Okay; mostly I argue with people all day long. On the one side there are these fresh-faced Computer Science grads who talk in clicks and pops and whistles, and on the other there are straight-faced analysts who think it’s perfectly fine to ask us to invert a 10000x10000 matrix every 50 milliseconds because it’ll increase our SNR by 0.5 dB. In the middle are people on my team, who rephrase the algorithms into designs that can solved concurrently (dozens or, in one case, hundreds of CPUs running in parallel) with real-time approximations of solutions that don’t offend the analysts too much. And then we have to ensure that the resulting software never halts. Never ever ever. That last is a big deal, because a lot of Computer Science people think that computers are these things that sit on your desk and you can hit CTRL-ALT-DEL if something goes wrong.
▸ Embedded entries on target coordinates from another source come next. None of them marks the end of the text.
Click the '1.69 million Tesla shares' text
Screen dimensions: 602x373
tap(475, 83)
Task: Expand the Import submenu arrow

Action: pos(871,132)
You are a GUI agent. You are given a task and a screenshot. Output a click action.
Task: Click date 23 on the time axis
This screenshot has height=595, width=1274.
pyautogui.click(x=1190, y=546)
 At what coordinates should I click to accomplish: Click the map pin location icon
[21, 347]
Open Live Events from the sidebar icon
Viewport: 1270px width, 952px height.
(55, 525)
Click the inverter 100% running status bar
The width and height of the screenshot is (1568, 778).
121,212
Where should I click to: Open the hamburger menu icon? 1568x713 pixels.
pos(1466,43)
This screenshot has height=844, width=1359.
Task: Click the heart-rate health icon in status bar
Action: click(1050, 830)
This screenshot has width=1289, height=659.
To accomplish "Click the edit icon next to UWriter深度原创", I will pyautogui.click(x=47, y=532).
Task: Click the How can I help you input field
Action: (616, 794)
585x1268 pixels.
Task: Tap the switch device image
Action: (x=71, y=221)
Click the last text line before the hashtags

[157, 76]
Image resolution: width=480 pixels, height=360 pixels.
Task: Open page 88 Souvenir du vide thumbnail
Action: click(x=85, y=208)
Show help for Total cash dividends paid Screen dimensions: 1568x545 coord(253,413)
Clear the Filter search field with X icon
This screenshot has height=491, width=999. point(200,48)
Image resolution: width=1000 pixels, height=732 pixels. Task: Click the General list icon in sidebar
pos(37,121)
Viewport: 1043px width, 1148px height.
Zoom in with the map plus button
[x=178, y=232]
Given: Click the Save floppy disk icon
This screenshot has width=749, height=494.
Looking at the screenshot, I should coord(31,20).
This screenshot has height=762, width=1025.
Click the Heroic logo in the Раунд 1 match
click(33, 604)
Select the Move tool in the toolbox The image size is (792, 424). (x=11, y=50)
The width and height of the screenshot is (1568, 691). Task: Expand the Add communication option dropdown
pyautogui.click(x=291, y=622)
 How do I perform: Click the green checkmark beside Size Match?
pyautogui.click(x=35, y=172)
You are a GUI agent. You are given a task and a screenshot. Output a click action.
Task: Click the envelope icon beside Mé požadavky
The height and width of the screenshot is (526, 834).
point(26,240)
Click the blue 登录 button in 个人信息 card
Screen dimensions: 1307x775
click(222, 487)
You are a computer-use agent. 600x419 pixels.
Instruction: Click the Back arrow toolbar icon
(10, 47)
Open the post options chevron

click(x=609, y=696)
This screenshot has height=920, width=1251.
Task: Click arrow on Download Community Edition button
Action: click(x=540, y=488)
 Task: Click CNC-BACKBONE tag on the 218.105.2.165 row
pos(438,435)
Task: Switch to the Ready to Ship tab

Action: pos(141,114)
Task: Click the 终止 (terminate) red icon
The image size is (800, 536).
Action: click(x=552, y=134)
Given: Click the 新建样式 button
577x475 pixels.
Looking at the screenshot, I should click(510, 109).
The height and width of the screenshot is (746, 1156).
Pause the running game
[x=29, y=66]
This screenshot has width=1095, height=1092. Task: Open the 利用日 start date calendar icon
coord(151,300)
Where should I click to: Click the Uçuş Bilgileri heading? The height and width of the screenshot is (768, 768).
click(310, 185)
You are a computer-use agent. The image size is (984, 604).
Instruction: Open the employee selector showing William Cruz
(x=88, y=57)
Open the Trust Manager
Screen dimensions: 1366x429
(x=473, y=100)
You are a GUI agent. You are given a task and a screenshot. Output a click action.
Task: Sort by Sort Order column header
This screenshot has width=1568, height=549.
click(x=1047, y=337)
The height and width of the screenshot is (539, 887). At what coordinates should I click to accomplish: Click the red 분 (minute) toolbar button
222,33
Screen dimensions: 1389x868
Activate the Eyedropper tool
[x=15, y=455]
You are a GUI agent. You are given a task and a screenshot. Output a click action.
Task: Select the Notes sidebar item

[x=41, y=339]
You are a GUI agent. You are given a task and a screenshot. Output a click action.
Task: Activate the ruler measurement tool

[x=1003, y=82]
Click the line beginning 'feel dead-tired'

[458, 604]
The pilots, meanwhile, tend to think that if the radar stops functioning, they might not be able to jam the radar of the missile that’s just been launched at them. (Drama queens).

Really strange, specialized job, and I don’t know what I would be doing if it didn’t exist.

Coooool… :smiley:

wipes a tear from his eye

My very own hunchbacked lab assistant! Finally, after all these years, I’ve made the big-time at last! Top o’the world, Ma, top o’the world!

Statistical analysis?
Following documented policies and procedures?
Corrective and preventive actions?
Control of non-conforming material?
Management reviews?
Process improvement initiatives?
No way I’m explaining any of that 100+ years ago.

Environmental Engineer dealing mainly in hydrogeology?

I can barely explain the basics of what I do to to my family. I wouldn’t even know where to start 100 years ago.

Mine wouldn’t be hard. Hotel reservations. You call me and if we have a place available when you want to stay with us, I make a reservation for you.

The computer system we use to do this would be the hard part to explain, but not the job itself, as long as we’re talking about late enough in the 19th century that they have phones.

Well given that the civil service was well known and high regarded in 1895 I could say “civil servant” and the person would understand it - I’d then have to spend quite a while explaining the area of work I’m in (children, schools and families) and why we do it given that that social policy didn’t exist in that period, much less anything to do with improving the lot of children so encountering the same problem as Drain Bead.

Telling them that I work in an office where I change desks every day and don’t use paper would see them puzzled. Telling them that my superior is a woman would raise some eyebrows. Telling them that her superior isn’t white would see them completely freaking out.